## [Page excerpt]
● ● ●

It’s that time of year, again. The time when hysteria about Jacobaea vulgaris (syn. Senecio jacobaea), common ragwort, dominates the ‘horsey’ world. Click on that link for the plant page and a list of all the times I’ve blogged about this but, if you’ve read enough, don’t worry, I’m not going to repeat it all here.
But I did see a thread in the Horse and Hound forums that seemed to have wider significance. I often think that the things people believe about poisonous plants give an indication of attitudes to many other areas of life.
The thread began last year when someone posted a picture of a plant and asked if it were ragwort. It has been revived, this year, by the originator posting to say that, having left some of the plants to develop, it is now clear that it is not ragwort.
A number of things interested me about the responses over the seven pages of the thread. Some came from people who said it was most definitely ragwort, no doubt. One went so far as to say he could identify ragwort with his eyes closed, he’d had such long experience with it. I did chuckle when someone told him it might be better to try and identify it with his eyes open because the plant in question wasn’t ragwort.
There were a number who said they were sure it wasn’t ragwort but, and this is the link to what I posted in June about fear, Tuesday 25th June 2013 if they had it in their pasture they would remove it just in case.
Then there were others who citing this leaflet from the government (when DEFRA was MAFF) said that young ragwort was variable in appearance and, therefore, the plant was ragwort. That leaflet dates from 1999 and the 2004 Code of Practice doesn’t say anything about variability in appearance of the young plant. This seems to be another example of the sort of thing we see so often from Kathy Gyngell Tuesday 26th February 2013 where the latest information is ignored in favour of something older that supports prejudices.
There was some good news. One poster showed an image of two horses in a field full of yellow flowers. He said that, the first time he posted it, people went mad about the amount of ragwort before he explained that the plants were from the genus Solidago, known as goldenrod. That's a useful reminder that, when the British Horse Society says it is doing a survey of ragwort prevalence Wednesday 11th July 2012, it is actually just surveying yellow-flowering plants.
As often happens on Horse and Hound forum threads, the discussion got nasty with people claiming that posters who disagreed with them were irredeemably stupid. What’s interesting about that is, of course, that the posters calling people stupid for saying the plant wasn’t ragwort are absent once the identification as ‘not ragwort’ has been confirmed. It is obviously over-optimistic to hope that people would acknowledge their mistake and, even, apologise for the rambunctious way they presented their erroneous opinion.
The plant was, finally, identified as Erucastrum gallicum, dog mustard, but that didn’t end the debate. The originator of the thread said he read that it could be toxic causing stomach upsets and he’d, probably, keep removing it.
That final post contained three general principles. One, as mentioned before, is the application of fear. Pull it up just in case. So much of what we hear today about assessing risk seems to take the precautionary principle to extremes.
The second is that, though there may be places that say dog mustard is toxic, it is not mentioned by any of the authorities on poisonous plants I looked at. We have this strange situation where every site on a subject says nothing about a particular issue but the one that does mention it is the one that gets believed.
And the third point is that, after asking for advice, and receiving it, the originator is going to ignore what he’s learned and carry on doing what he was doing. It seems as though he started the thread hoping to get confirmation of what he’d already decided to do.

● ● ●

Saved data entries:
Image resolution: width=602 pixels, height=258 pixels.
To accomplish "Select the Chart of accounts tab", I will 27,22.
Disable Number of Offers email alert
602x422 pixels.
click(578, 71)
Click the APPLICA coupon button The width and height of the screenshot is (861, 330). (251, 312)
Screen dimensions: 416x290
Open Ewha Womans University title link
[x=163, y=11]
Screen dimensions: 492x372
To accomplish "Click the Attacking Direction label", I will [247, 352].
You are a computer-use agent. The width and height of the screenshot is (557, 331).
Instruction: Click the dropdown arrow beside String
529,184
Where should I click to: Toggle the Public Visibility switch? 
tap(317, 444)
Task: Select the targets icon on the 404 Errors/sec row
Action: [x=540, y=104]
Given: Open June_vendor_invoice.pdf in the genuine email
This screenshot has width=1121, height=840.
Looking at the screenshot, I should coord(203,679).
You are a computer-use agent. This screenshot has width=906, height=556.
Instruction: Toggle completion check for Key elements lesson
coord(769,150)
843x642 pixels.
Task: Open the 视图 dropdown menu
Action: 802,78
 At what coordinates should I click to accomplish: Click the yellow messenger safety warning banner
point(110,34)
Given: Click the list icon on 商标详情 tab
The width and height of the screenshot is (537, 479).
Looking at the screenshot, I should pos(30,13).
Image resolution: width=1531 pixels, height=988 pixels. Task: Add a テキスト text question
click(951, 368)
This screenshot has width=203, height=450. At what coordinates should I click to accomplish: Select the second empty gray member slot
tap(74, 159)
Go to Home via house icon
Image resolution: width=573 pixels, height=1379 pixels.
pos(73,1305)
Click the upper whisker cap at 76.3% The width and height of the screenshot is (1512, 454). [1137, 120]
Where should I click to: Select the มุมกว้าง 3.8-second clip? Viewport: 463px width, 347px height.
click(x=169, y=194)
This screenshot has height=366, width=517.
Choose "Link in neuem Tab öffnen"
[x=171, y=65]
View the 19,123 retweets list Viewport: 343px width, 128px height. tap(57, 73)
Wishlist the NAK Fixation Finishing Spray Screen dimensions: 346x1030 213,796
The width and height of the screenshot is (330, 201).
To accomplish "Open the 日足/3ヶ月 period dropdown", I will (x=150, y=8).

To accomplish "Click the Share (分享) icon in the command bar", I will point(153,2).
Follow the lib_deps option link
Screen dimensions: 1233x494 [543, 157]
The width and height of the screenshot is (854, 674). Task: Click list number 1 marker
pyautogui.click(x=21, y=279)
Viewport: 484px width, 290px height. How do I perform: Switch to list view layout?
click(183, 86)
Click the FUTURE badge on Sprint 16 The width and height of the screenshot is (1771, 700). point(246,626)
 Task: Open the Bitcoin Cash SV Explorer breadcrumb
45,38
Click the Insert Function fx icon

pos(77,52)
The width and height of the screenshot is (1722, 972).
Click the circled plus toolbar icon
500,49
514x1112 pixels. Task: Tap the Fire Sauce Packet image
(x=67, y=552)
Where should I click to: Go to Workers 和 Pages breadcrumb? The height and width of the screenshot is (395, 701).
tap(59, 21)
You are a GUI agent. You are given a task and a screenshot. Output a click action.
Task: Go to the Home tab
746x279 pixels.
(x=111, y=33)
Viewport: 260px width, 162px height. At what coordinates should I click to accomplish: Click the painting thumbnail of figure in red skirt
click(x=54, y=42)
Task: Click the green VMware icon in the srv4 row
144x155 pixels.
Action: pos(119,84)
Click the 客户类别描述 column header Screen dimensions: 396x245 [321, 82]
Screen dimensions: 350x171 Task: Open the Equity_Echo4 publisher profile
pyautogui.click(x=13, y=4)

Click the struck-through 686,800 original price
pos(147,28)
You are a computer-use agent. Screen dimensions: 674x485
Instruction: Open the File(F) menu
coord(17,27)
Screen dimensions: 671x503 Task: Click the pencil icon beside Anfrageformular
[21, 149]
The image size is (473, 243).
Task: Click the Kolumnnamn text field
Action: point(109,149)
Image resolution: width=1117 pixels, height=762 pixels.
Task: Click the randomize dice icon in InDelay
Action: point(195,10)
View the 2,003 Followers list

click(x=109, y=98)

● ● ●

## [Aim of the task]
Answer these questions from the ragwort post above:
(a) What year is the government leaflet on young ragwort from?
(b) What were the yellow flowers in the field with two horses?
(c) What was the plant in the thread finally identified as?

## [Result]
(a) 1999
(b) Plants from the genus Solidago, known as goldenrod
(c) Erucastrum gallicum, dog mustard